The problem underlying this is that retailers do not want to advertise for more than one body shape, because that not only reduces their total profit (9x the models hired, 9x the designs to create, more complicated size ranges than simply blowing up a size 6 design with a photocopier), it also would force everyone in the industry to be revealed all at once as cheaping out on design and production, once the use of H for hourglass spread (since anyone who isn’t using a letter code is obviously Hourglass Only, based on the data). Corporations have multiple strong financial incentives not to do this, and their shareholders would revolt and fire any CEO who tried to reduced profits by incurring massive increases in design cost, product variants, model staffing, and retail/online logistics for the sake of “unattractive” non-hourglass women.

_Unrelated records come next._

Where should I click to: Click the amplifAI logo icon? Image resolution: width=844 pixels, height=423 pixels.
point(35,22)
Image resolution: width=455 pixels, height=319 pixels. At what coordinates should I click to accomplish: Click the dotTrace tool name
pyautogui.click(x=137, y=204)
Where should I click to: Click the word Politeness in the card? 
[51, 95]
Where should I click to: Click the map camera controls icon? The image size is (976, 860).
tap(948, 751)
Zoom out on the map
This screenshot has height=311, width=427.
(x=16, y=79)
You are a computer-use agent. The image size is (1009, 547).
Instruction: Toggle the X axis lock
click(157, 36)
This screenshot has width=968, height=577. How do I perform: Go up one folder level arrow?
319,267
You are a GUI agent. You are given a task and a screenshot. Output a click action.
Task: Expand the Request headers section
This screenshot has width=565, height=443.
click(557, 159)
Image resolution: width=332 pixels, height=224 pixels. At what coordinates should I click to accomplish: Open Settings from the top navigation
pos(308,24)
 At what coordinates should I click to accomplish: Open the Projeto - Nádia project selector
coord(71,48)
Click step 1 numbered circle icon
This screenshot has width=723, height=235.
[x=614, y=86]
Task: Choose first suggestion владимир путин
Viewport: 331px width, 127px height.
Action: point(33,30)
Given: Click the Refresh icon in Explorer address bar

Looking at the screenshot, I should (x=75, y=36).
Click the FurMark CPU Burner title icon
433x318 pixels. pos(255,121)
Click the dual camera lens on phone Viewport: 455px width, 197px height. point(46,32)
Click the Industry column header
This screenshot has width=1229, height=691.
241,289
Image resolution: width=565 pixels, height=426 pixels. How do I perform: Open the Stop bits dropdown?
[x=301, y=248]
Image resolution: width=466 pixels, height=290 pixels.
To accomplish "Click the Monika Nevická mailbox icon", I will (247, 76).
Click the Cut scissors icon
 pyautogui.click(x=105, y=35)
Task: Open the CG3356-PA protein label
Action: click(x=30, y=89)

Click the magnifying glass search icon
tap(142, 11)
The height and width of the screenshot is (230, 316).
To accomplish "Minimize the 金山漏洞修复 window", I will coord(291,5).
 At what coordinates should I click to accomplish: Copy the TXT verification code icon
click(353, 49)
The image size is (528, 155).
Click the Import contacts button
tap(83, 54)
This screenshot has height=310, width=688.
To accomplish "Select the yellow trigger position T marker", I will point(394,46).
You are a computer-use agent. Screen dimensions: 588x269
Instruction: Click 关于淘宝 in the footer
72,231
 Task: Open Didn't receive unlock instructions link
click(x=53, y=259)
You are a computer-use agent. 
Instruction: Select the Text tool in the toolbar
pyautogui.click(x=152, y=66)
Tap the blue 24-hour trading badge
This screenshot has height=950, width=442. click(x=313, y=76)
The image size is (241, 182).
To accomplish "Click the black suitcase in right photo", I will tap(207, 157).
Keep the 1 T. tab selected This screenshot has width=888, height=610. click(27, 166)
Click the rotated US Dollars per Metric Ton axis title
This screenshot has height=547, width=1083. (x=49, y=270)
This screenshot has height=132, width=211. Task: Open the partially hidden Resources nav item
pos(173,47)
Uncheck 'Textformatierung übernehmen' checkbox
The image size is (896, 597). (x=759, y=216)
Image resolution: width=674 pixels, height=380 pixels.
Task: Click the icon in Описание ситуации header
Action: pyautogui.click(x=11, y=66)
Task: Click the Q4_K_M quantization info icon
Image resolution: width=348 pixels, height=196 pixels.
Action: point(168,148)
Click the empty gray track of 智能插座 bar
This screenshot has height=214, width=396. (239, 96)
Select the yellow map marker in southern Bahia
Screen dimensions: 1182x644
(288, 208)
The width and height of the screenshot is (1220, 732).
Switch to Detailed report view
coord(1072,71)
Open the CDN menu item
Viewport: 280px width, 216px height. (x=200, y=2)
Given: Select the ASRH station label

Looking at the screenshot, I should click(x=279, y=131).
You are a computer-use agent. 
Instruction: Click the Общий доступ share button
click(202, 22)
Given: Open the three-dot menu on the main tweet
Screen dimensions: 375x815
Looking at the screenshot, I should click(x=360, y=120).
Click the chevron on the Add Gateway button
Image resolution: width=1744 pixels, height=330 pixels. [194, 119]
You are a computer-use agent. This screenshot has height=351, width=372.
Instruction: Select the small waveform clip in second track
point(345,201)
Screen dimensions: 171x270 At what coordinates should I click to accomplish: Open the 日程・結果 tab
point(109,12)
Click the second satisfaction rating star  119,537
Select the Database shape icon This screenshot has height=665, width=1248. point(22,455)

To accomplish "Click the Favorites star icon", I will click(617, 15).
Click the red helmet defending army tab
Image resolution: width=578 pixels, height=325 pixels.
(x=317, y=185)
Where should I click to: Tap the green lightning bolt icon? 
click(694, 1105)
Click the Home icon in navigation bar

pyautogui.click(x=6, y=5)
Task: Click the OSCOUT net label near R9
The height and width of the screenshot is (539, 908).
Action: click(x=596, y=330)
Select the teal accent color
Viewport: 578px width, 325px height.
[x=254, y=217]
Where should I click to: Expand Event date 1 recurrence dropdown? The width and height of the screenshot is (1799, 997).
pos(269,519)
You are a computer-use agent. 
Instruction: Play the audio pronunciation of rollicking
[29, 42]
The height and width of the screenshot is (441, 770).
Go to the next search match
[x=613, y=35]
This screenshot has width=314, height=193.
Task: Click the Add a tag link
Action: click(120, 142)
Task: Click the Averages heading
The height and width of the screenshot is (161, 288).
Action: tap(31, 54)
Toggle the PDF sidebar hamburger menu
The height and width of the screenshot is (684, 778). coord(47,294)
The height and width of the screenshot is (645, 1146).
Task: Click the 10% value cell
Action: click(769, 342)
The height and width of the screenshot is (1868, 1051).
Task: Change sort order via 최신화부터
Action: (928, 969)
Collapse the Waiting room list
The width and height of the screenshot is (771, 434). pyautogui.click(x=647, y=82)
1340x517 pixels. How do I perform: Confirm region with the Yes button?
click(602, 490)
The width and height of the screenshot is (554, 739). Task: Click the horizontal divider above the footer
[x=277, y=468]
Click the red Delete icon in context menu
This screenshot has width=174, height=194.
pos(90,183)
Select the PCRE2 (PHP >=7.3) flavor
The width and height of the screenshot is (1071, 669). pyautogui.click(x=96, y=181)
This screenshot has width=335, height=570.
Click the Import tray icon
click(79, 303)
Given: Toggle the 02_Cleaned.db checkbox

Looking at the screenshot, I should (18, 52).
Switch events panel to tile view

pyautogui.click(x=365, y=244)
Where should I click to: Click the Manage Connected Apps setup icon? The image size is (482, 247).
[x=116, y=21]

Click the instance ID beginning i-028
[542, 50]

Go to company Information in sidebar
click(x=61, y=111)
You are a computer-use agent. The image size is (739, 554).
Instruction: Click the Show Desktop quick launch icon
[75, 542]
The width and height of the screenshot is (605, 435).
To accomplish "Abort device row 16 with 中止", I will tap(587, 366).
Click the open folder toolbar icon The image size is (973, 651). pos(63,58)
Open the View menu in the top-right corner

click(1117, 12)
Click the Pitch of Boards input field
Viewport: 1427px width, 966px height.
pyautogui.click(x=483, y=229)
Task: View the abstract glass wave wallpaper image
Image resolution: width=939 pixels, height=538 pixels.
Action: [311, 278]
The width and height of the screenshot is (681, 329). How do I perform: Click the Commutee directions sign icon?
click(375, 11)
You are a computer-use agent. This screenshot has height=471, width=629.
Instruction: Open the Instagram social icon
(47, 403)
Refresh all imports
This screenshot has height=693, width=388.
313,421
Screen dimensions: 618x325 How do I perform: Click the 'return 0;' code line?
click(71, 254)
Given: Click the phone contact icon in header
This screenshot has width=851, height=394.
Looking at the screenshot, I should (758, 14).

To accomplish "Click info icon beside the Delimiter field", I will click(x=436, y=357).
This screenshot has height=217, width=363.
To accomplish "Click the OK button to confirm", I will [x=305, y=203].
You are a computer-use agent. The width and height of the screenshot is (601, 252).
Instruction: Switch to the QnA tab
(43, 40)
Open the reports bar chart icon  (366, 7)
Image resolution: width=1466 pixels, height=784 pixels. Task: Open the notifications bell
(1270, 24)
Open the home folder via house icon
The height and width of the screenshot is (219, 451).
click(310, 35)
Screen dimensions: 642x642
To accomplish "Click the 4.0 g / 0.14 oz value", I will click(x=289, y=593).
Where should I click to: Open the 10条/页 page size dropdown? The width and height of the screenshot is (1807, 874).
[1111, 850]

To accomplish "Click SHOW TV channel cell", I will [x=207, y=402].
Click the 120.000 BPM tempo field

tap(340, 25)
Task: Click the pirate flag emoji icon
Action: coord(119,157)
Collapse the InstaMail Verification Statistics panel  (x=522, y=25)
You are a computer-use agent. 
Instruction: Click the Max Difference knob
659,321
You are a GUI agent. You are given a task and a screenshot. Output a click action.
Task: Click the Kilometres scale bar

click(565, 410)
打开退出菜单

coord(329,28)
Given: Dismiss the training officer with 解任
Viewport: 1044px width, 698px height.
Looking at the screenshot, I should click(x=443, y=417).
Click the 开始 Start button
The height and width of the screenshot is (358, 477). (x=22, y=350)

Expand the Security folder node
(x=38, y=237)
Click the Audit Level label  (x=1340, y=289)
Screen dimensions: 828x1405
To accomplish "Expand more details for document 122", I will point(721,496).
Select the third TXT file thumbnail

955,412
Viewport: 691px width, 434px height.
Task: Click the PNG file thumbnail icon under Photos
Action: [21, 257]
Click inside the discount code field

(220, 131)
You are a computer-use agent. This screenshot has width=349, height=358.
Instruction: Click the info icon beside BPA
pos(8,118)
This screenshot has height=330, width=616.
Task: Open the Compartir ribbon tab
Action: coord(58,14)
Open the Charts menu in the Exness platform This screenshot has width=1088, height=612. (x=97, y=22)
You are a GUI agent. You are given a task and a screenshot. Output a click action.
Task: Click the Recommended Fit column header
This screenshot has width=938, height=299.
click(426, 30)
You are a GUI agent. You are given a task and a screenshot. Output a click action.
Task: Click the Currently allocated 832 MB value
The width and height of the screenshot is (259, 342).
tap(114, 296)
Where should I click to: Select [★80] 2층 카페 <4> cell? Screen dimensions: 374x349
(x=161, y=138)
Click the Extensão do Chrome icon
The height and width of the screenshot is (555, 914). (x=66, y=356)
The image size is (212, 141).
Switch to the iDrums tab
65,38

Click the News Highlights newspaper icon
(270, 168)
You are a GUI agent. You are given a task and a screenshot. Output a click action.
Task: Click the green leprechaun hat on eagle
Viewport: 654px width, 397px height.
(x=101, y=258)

I think the EU’s “no more shredding clothes” initiative is going to have some very interesting ramifications over the next few years, as clothing manufacturers will have to choose between seeing people buy their unsold inventory at the local equivalent to Goodwill here in the U.S., or have to start selling clothing “made to order” with only a limited quantity kept in the store for try-on purposes. Apple, weirdly, already has a perfect logistics pipeline for exactly this approach; you can get an off-the-shelf option in stores, or you can customize it in eight to ten different ways and get something labeled “CTO” — Custom To Order. But that’s not a cheap logistics pipeline for a company that only has to set the copier inflation percentage based on your size choice today — the designs are for size 6 and then they blow it up by 140% for size 10 or whatever (yes, seriously, for real). So it may end up that once the clothing industry has to start making clothing on-demand, they will quickly expand into more options than the “print a ream of t-shirts and try to sell them in 3 months” profit-maxing approach that they’ve all coalesced into today.
> have to start selling clothing “made to order” with only a limited quantity kept in the store for try-on purposes.
This is already pretty much the case. The larger retailers have been very happy to push all "tricky" sizes to the internet, and just stock a larger variety of items in a size or three in the store instead. They'd rather stock 15 items in 3 sizes each than 5 items in 9 sizes each.
If you're not the same size as the median high-volume in-person shopaholic, physical stores these days are closer to a catalog to browse through combined with a post office for pickup.
Combine that with today's fast fashion, and I wouldn't be surprised if some sizes are only being manufactured in the dozens or low-hundreds quantities!